::: Input for this task

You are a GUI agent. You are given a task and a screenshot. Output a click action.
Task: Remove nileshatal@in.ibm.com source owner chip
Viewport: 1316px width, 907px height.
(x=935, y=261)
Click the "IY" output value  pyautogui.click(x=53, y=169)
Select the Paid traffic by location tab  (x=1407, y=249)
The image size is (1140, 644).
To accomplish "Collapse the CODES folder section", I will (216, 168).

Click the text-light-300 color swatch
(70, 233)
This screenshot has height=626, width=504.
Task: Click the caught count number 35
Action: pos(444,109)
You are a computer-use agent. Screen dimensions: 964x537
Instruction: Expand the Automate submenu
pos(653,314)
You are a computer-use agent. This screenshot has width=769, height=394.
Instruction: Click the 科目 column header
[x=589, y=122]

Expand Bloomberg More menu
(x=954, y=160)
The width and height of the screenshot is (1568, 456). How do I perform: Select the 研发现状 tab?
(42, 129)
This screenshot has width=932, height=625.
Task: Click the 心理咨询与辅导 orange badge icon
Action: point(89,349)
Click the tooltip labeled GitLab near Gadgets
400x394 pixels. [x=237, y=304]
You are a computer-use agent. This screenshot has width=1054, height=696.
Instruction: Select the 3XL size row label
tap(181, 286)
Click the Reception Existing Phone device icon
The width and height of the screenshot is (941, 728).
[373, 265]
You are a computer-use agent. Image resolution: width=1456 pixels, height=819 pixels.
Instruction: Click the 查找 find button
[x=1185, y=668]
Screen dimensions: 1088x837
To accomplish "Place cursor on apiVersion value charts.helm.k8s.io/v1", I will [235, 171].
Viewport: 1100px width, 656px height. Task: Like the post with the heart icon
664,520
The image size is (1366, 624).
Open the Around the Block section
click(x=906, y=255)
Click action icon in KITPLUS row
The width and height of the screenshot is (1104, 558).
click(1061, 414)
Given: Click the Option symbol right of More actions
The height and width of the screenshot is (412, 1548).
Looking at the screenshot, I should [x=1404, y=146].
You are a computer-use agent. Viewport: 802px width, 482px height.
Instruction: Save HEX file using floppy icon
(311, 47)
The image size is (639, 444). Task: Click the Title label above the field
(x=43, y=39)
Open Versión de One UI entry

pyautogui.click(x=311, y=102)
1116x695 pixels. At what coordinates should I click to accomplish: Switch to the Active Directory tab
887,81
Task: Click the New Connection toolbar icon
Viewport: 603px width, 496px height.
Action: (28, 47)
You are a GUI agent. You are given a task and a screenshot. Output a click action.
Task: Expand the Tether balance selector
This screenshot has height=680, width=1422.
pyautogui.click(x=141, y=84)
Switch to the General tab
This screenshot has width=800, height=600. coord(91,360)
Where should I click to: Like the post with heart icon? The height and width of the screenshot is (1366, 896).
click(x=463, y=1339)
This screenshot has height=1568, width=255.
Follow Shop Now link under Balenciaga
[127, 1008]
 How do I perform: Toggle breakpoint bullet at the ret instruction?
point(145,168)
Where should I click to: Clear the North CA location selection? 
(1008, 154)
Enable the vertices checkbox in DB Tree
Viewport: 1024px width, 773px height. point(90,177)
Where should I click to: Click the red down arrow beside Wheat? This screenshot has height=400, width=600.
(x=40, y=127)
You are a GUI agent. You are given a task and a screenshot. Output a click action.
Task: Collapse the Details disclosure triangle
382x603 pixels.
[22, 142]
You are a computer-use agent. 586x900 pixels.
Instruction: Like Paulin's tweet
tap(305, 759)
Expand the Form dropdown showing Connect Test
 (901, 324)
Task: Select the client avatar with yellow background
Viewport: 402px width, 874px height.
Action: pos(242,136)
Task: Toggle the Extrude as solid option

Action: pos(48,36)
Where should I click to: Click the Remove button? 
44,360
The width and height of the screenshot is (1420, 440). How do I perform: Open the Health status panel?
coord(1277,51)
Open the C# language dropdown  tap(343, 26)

::::::

▶ [Exercise instructions] Transcribe all of the entries without alteration.

▶ [Response to the exercise]
You are a GUI agent. You are given a task and a screenshot. Output a click action.
Task: Remove nileshatal@in.ibm.com source owner chip
Viewport: 1316px width, 907px height.
(x=935, y=261)
Click the "IY" output value  pyautogui.click(x=53, y=169)
Select the Paid traffic by location tab  (x=1407, y=249)
The image size is (1140, 644).
To accomplish "Collapse the CODES folder section", I will (216, 168).

Click the text-light-300 color swatch
(70, 233)
This screenshot has height=626, width=504.
Task: Click the caught count number 35
Action: pos(444,109)
You are a computer-use agent. Screen dimensions: 964x537
Instruction: Expand the Automate submenu
pos(653,314)
You are a computer-use agent. This screenshot has width=769, height=394.
Instruction: Click the 科目 column header
[x=589, y=122]

Expand Bloomberg More menu
(x=954, y=160)
The width and height of the screenshot is (1568, 456). How do I perform: Select the 研发现状 tab?
(42, 129)
This screenshot has width=932, height=625.
Task: Click the 心理咨询与辅导 orange badge icon
Action: point(89,349)
Click the tooltip labeled GitLab near Gadgets
400x394 pixels. [x=237, y=304]
You are a computer-use agent. This screenshot has width=1054, height=696.
Instruction: Select the 3XL size row label
tap(181, 286)
Click the Reception Existing Phone device icon
The width and height of the screenshot is (941, 728).
[373, 265]
You are a computer-use agent. Image resolution: width=1456 pixels, height=819 pixels.
Instruction: Click the 查找 find button
[x=1185, y=668]
Screen dimensions: 1088x837
To accomplish "Place cursor on apiVersion value charts.helm.k8s.io/v1", I will [235, 171].
Viewport: 1100px width, 656px height. Task: Like the post with the heart icon
664,520
The image size is (1366, 624).
Open the Around the Block section
click(x=906, y=255)
Click action icon in KITPLUS row
The width and height of the screenshot is (1104, 558).
click(1061, 414)
Given: Click the Option symbol right of More actions
The height and width of the screenshot is (412, 1548).
Looking at the screenshot, I should [x=1404, y=146].
You are a computer-use agent. Viewport: 802px width, 482px height.
Instruction: Save HEX file using floppy icon
(311, 47)
The image size is (639, 444). Task: Click the Title label above the field
(x=43, y=39)
Open Versión de One UI entry

pyautogui.click(x=311, y=102)
1116x695 pixels. At what coordinates should I click to accomplish: Switch to the Active Directory tab
887,81
Task: Click the New Connection toolbar icon
Viewport: 603px width, 496px height.
Action: (28, 47)
You are a GUI agent. You are given a task and a screenshot. Output a click action.
Task: Expand the Tether balance selector
This screenshot has height=680, width=1422.
pyautogui.click(x=141, y=84)
Switch to the General tab
This screenshot has width=800, height=600. coord(91,360)
Where should I click to: Like the post with heart icon? The height and width of the screenshot is (1366, 896).
click(x=463, y=1339)
This screenshot has height=1568, width=255.
Follow Shop Now link under Balenciaga
[127, 1008]
 How do I perform: Toggle breakpoint bullet at the ret instruction?
point(145,168)
Where should I click to: Clear the North CA location selection? 
(1008, 154)
Enable the vertices checkbox in DB Tree
Viewport: 1024px width, 773px height. point(90,177)
Where should I click to: Click the red down arrow beside Wheat? This screenshot has height=400, width=600.
(x=40, y=127)
You are a GUI agent. You are given a task and a screenshot. Output a click action.
Task: Collapse the Details disclosure triangle
382x603 pixels.
[22, 142]
You are a computer-use agent. 586x900 pixels.
Instruction: Like Paulin's tweet
tap(305, 759)
Expand the Form dropdown showing Connect Test
 (901, 324)
Task: Select the client avatar with yellow background
Viewport: 402px width, 874px height.
Action: pos(242,136)
Task: Toggle the Extrude as solid option

Action: pos(48,36)
Where should I click to: Click the Remove button? 
44,360
The width and height of the screenshot is (1420, 440). How do I perform: Open the Health status panel?
coord(1277,51)
Open the C# language dropdown  tap(343, 26)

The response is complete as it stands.